Parkinson's disease (PD) is a complex, multisystem, progressive, degenerative disorder characterized by severe, debilitating motor dysfunction, cognitive impairments, and mood disorders. Although preclinical research has traditionally focused on the motor deficits resulting from the loss of nigrostriatal dopaminergic neurons, up to two thirds of PD patients present separate and distinct behavioral changes. Loss of basal forebrain cholinergic neurons occurs as early as the loss of dopaminergic cells and contributes to the cognitive decline in PD. In addition, attentional deficits can limit posture control and movement efficacy caused by dopaminergic cell loss. Complicating the picture further is intracellular α-synuclein accumulation beginning in the enteric nervous system and diffusing to the substantia nigra through the dorsal motor neurons of the vagus nerve. It seems that α-synuclein's role is that of mediating dopamine synthesis, storage, and release, and its function has not been completely understood. Treating a complex, multistage network disorder, such as PD, likely requires a multipronged approach.

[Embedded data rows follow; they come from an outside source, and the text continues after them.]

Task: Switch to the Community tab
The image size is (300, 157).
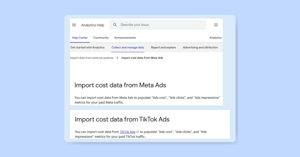Action: (101, 38)
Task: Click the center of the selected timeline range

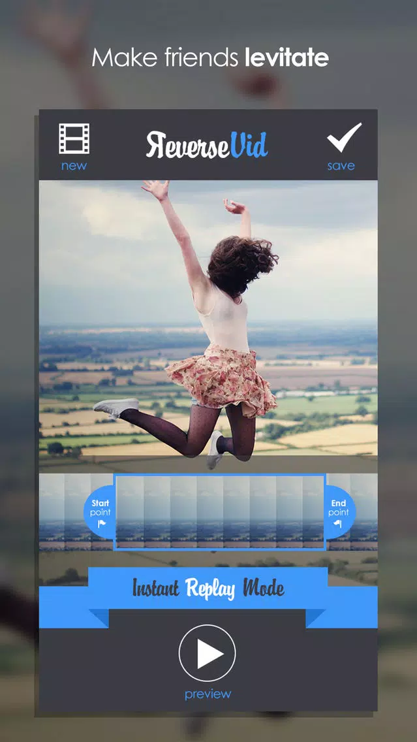Action: tap(220, 512)
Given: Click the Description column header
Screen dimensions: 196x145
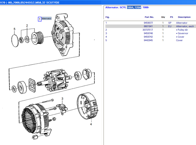Looking at the screenshot, I should click(184, 17).
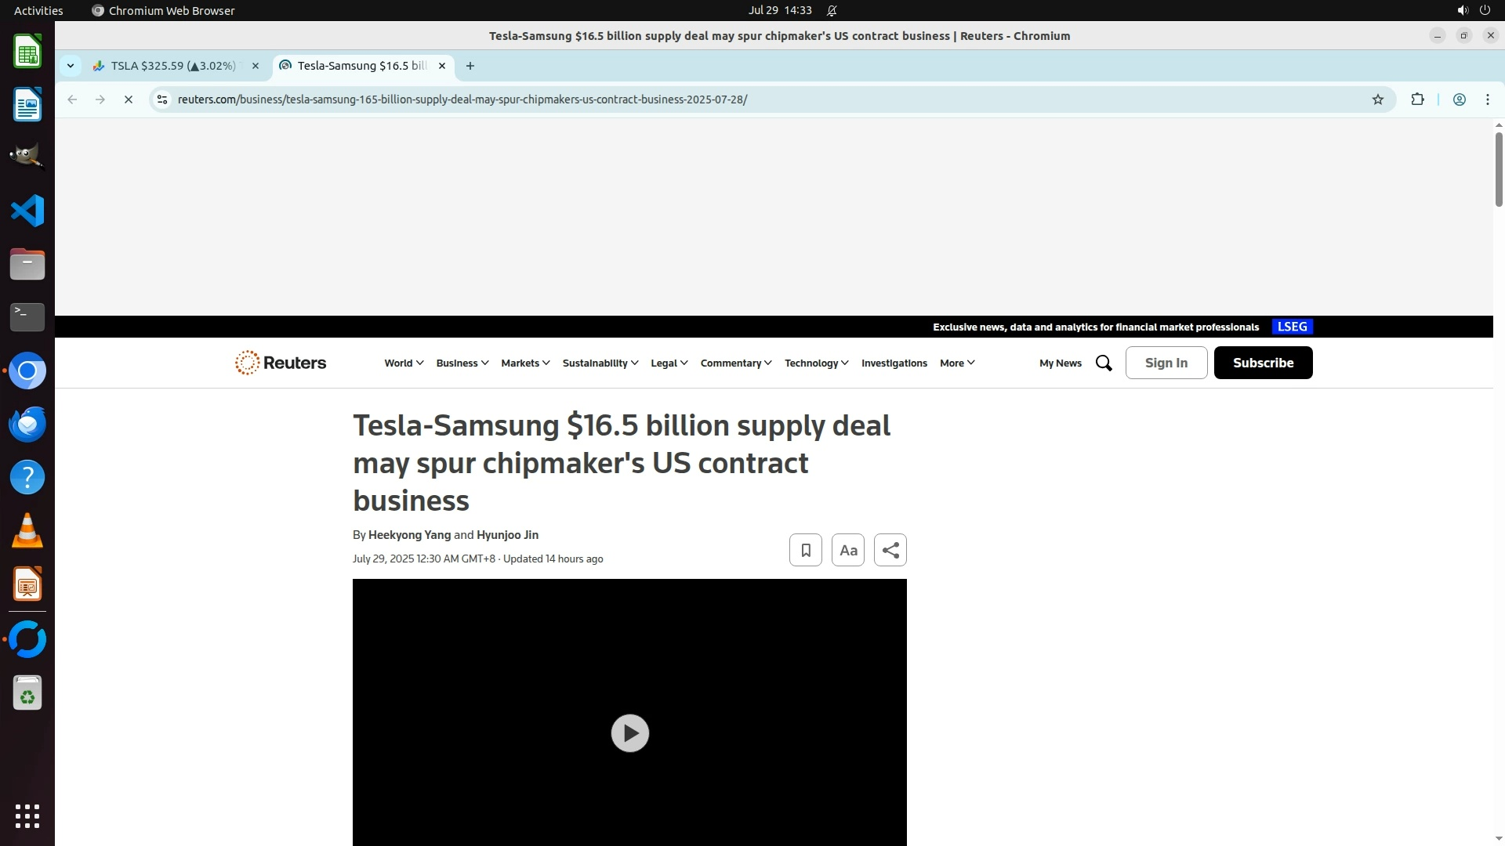The width and height of the screenshot is (1505, 846).
Task: Click the black Subscribe button
Action: (x=1263, y=363)
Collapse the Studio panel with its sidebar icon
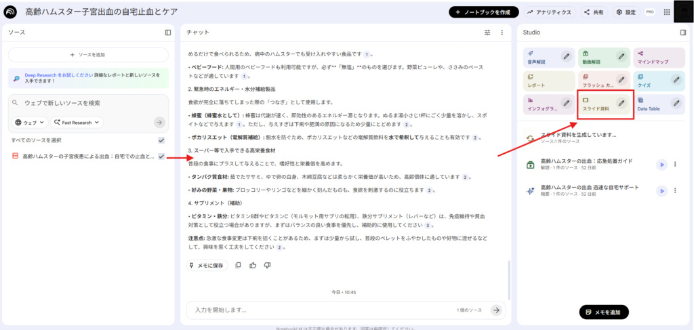This screenshot has height=330, width=694. pos(682,32)
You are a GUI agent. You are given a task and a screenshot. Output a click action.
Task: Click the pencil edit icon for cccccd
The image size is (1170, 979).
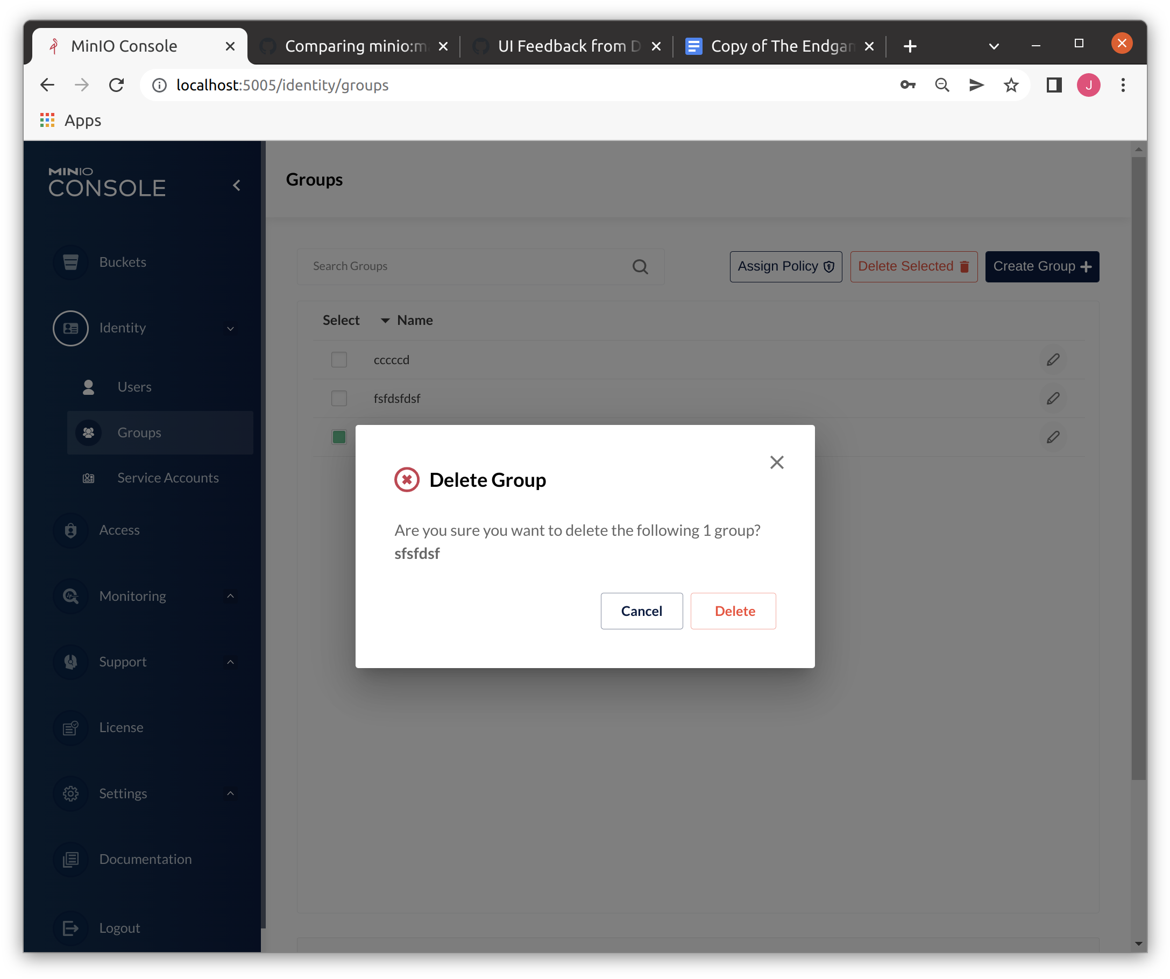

Here, we describe a few approaches that could be used alone or perhaps in combination to achieve a greater mosaic of behavioral benefit. These include (1) using encapsulated, genetically modified cells as delivery vehicles for administering neuroprotective trophic factors, such as GDNF, in a direct and sustained means to the brain; (2) immunotherapeutic interventions, such as vaccination or the use of monoclonal antibodies against aggregated, pathological α-synuclein; (3) the continuous infusion of levodopa-carbidopa through an intestinal gel pad to attenuate the loss of dopaminergic function and manage the motor and non-motor complications in PD patients; and (4) specific rehabilitation treatment programs for drug-refractory motor complications.